Principal suspeito é o companheiro da vítima, médico no Porto Novo, a quem se pede rápido afastamento até se clarificar este caso. Nela foi encontrada em casa na véspera de São João
A morte de Adinela Fonseca, conhecida como “Nela”, ocorrida na véspera das festividades de São João, no Concelho do Porto Novo, Ilha de Santo Antão, está sob suspeita de assassinato. O principal suspeito é o companheiro da vítima, médico de profissão, atualmente em funções na Delegacia de Saúde do Porto Novo.

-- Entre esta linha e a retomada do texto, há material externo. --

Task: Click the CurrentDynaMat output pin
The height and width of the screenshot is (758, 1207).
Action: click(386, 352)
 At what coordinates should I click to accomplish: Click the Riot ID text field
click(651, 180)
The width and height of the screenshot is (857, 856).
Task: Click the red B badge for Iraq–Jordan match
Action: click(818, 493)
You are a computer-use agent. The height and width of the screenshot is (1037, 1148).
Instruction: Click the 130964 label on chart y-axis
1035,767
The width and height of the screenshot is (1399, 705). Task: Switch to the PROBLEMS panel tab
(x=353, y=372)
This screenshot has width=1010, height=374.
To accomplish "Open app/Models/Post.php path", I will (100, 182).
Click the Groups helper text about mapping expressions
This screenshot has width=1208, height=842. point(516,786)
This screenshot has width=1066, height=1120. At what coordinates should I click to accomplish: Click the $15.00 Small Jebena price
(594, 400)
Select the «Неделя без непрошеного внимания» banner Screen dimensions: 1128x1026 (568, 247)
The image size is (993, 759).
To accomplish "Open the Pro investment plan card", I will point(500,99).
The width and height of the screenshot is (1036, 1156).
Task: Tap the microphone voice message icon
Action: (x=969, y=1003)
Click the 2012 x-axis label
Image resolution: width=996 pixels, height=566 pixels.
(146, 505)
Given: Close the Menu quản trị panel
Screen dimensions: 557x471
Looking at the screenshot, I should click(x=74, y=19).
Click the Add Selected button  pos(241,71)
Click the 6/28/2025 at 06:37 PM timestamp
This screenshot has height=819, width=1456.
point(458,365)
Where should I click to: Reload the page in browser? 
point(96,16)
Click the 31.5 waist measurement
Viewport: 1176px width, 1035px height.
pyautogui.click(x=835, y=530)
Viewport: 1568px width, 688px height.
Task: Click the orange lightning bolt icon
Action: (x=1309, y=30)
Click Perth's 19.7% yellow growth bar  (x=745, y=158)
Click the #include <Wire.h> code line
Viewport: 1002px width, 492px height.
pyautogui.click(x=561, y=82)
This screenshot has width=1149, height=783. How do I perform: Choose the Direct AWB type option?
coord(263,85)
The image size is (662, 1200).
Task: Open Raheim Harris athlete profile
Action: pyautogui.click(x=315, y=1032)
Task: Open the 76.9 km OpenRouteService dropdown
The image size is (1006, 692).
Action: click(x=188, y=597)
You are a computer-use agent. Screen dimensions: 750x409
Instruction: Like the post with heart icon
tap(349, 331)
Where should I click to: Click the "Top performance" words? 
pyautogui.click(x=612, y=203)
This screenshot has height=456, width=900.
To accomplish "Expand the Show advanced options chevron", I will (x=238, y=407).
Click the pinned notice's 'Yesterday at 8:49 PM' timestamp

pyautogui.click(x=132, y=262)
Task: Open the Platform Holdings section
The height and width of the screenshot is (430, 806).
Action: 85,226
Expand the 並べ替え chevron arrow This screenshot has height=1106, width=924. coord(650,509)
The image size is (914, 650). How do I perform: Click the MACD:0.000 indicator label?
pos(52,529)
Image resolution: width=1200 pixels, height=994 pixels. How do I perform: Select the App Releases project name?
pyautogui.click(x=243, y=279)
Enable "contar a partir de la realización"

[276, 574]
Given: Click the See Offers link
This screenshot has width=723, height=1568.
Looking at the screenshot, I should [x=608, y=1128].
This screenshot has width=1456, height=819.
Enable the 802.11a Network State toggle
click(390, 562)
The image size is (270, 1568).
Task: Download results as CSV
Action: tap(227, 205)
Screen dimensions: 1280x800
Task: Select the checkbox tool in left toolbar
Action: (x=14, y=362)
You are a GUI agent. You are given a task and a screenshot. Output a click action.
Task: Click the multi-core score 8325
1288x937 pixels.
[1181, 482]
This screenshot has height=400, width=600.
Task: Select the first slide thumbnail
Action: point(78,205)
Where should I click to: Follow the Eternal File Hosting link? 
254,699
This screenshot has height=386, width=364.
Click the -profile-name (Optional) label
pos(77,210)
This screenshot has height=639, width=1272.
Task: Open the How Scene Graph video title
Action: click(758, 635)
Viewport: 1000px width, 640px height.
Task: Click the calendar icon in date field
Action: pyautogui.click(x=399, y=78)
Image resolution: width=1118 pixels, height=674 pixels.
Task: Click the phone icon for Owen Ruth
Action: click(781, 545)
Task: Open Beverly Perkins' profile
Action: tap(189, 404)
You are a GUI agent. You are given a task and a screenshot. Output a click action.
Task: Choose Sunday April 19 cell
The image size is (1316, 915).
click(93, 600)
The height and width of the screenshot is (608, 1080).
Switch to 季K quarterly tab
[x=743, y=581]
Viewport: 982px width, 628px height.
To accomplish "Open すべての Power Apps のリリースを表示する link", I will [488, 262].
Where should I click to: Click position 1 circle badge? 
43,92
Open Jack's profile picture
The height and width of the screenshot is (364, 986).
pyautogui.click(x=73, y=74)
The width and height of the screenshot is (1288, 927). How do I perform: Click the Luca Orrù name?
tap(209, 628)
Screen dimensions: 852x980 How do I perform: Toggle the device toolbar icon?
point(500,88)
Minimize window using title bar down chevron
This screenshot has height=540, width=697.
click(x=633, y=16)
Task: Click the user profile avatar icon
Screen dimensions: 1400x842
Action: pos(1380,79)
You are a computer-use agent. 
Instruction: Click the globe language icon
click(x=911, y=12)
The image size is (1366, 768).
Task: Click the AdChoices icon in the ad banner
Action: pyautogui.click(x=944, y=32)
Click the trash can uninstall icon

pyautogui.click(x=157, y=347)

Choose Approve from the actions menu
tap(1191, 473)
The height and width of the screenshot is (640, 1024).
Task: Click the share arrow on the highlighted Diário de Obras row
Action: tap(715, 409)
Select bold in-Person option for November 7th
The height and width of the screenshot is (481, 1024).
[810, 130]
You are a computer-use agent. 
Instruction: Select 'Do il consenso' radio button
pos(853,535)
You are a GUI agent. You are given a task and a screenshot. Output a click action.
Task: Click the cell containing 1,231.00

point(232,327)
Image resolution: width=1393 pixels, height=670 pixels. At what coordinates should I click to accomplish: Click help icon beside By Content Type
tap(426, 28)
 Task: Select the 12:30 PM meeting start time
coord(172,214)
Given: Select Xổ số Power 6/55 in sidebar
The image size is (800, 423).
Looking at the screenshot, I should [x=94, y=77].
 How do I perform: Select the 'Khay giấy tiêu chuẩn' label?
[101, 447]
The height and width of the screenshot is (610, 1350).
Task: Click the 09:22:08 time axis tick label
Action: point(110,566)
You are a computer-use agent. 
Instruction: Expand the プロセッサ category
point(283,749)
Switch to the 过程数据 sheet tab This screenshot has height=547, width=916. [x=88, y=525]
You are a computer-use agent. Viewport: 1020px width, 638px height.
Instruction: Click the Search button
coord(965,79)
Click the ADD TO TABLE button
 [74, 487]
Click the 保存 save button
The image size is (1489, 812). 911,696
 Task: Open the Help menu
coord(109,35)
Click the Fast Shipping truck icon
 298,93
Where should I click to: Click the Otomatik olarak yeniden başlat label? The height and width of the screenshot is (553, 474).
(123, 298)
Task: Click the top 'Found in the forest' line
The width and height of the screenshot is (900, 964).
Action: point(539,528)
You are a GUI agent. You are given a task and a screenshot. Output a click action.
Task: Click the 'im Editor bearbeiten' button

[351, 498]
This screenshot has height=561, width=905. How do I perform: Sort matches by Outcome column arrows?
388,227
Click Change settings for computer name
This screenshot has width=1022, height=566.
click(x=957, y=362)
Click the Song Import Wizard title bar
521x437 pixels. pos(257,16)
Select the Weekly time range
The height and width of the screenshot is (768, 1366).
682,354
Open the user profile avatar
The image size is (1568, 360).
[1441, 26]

Segundo informações apuradas pelo OPAÍS.cv, o médico, com histórico de denúncias de violência doméstica por parte da mulher, com quem tem dois filhos, é apontado como o principal suspeito do crime. Nela, natural da Ilha Brava e mãe de 3 filhos, era amplamente reconhecida pela sua dedicação à família e pela sua postura discreta e respeitosa perante situações de conflito.
A vítima foi encontrada estatelada em casa, depois veio a óbito. Nas redes sociais, amigos e familiares publicaram uma carta aberta, na qual descrevem Nela como uma mulher de “fé, caráter e humildade”, e pedem justiça pela sua morte. “Mesmo diante de um relacionamento conturbado, ela sempre agiu com dignidade, respeito e dignidade moral”, refere o documento. A mesma carta confirma que Nela vivia um relacionamento marcado por “sofrimento psicológico, traições e episódios que marcaram a intervenção da Policia”. Testemunhos também sugerem que pessoas próximas estavam cientes da situação difícil que Nela enfrentava, mas que, apesar disso, ela tentava reerguer-se “silenciosamente”.
Entre as alegações que agravam as suspeitas, está a de que o companheiro teria apagado fotografias que a vítima publicou durante os festejos de São João, levantando dúvidas sobre possível destruição de provas.
Familiares e amigos apelam para que a autópsia não seja realizada na Delegacia de Saúde do Porto Novo, de modo a evitar qualquer tipo de interferência, uma vez que o principal suspeito é médico na referida instituição. Há também pedidos públicos para o seu afastamento imediato das funções, até que o caso seja totalmente esclarecido pelas autoridades competentes.